Exercise input:
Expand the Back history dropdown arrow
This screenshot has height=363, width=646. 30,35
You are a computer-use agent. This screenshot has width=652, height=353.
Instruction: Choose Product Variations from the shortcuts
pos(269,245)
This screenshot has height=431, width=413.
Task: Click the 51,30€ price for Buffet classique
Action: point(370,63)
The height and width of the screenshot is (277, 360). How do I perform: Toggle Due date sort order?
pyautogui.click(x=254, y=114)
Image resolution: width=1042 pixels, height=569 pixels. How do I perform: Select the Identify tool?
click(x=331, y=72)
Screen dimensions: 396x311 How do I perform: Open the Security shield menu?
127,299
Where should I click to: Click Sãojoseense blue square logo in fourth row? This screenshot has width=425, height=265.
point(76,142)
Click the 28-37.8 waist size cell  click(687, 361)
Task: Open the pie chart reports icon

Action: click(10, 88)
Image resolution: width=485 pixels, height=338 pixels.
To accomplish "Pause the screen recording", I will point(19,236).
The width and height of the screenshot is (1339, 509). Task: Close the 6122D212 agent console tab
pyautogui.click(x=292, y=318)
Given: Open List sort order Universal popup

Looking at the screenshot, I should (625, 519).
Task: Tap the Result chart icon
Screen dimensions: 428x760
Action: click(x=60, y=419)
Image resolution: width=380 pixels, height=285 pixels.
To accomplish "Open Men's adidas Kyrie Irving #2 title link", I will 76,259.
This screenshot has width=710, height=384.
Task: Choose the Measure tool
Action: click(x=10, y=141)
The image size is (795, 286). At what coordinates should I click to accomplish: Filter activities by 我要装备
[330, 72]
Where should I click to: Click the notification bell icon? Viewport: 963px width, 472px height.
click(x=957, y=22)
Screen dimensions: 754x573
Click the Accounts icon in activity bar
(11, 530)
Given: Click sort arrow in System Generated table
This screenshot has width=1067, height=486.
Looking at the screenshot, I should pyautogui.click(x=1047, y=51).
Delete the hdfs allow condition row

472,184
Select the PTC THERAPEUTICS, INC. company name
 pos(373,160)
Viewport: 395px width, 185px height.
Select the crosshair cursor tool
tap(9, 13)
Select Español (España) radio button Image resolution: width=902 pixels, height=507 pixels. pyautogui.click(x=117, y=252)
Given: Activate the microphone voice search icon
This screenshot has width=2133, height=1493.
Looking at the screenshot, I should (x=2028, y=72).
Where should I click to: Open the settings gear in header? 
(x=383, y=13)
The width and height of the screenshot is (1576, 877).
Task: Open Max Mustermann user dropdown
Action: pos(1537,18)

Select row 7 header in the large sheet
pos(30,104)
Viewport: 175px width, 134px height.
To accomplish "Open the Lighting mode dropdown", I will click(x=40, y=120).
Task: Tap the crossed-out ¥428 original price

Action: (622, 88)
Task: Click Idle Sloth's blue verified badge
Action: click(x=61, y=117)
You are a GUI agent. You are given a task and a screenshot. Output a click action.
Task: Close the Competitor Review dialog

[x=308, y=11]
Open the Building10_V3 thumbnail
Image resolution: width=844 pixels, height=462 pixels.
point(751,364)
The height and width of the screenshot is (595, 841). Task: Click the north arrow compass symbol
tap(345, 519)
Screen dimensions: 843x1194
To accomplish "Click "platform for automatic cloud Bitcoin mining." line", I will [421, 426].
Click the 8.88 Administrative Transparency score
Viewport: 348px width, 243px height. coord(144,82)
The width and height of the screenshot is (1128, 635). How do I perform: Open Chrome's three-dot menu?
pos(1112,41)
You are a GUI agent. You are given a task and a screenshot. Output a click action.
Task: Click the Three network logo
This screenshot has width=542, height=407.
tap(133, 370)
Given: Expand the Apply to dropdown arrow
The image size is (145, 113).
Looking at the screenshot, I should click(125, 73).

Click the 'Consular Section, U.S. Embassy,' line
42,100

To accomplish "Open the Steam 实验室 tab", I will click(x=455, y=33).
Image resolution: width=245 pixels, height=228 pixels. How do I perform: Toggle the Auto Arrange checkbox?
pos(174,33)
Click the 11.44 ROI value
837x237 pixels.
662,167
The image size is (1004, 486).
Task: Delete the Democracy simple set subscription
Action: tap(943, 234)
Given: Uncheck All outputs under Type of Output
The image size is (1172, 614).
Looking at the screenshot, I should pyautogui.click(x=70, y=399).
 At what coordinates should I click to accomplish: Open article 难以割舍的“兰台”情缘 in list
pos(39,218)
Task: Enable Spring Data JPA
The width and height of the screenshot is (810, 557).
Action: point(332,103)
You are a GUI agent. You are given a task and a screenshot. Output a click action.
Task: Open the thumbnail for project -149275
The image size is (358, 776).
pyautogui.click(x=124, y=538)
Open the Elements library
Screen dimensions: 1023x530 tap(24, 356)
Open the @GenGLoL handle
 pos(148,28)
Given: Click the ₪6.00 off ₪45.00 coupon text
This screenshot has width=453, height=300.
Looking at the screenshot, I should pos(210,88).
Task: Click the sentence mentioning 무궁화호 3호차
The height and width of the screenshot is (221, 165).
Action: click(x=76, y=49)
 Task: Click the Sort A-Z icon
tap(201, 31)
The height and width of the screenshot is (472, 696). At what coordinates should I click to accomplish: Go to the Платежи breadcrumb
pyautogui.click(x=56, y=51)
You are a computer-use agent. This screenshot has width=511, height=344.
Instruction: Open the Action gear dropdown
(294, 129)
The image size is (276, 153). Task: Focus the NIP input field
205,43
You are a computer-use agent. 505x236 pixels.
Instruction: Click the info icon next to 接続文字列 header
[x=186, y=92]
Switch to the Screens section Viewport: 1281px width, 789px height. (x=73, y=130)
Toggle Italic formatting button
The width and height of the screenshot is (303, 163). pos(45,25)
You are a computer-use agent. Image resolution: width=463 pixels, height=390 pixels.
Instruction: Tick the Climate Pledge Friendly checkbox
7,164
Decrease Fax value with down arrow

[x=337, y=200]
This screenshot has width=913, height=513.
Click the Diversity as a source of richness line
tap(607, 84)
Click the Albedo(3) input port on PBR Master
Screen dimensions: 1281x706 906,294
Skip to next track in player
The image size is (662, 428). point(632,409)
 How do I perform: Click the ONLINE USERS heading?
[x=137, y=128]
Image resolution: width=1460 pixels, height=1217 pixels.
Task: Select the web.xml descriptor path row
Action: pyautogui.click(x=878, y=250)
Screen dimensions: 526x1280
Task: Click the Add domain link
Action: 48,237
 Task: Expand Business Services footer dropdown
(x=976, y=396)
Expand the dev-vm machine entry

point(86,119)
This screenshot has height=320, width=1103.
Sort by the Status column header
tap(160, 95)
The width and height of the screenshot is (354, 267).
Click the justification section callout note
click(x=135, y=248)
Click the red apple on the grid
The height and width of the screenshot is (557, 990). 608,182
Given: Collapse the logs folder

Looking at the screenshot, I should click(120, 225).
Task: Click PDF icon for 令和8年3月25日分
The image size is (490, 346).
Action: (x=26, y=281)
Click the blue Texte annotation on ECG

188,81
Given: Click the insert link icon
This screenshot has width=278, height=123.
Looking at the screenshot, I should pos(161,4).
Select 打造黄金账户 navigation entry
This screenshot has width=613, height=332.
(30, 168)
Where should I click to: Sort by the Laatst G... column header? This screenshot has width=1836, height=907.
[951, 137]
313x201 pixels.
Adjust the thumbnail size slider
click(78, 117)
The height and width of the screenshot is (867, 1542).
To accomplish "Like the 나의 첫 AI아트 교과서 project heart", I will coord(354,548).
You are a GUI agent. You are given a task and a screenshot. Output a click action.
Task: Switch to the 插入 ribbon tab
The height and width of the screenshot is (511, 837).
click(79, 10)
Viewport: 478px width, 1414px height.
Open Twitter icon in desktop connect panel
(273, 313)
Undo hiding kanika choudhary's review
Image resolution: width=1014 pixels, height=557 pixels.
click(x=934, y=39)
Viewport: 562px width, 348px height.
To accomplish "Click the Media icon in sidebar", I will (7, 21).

Directions for this task:
Format the lines as a JSON list of strings, one string per line and blank lines omitted, starting with the line containing "Decrease Fax value with down arrow" and going on through the line containing "Looking at the screenshot, I should click(120, 225).".

Reply to the exercise:
[
  "Decrease Fax value with down arrow",
  "[x=337, y=200]",
  "This screenshot has width=913, height=513.",
  "Click the Diversity as a source of richness line",
  "tap(607, 84)",
  "Click the Albedo(3) input port on PBR Master",
  "Screen dimensions: 1281x706 906,294",
  "Skip to next track in player",
  "The image size is (662, 428). point(632,409)",
  " How do I perform: Click the ONLINE USERS heading?",
  "[x=137, y=128]",
  "Image resolution: width=1460 pixels, height=1217 pixels.",
  "Task: Select the web.xml descriptor path row",
  "Action: pyautogui.click(x=878, y=250)",
  "Screen dimensions: 526x1280",
  "Task: Click the Add domain link",
  "Action: 48,237",
  " Task: Expand Business Services footer dropdown",
  "(x=976, y=396)",
  "Expand the dev-vm machine entry",
  "point(86,119)",
  "This screenshot has height=320, width=1103.",
  "Sort by the Status column header",
  "tap(160, 95)",
  "The width and height of the screenshot is (354, 267).",
  "Click the justification section callout note",
  "click(x=135, y=248)",
  "Click the red apple on the grid",
  "The height and width of the screenshot is (557, 990). 608,182",
  "Given: Collapse the logs folder",
  "Looking at the screenshot, I should click(120, 225)."
]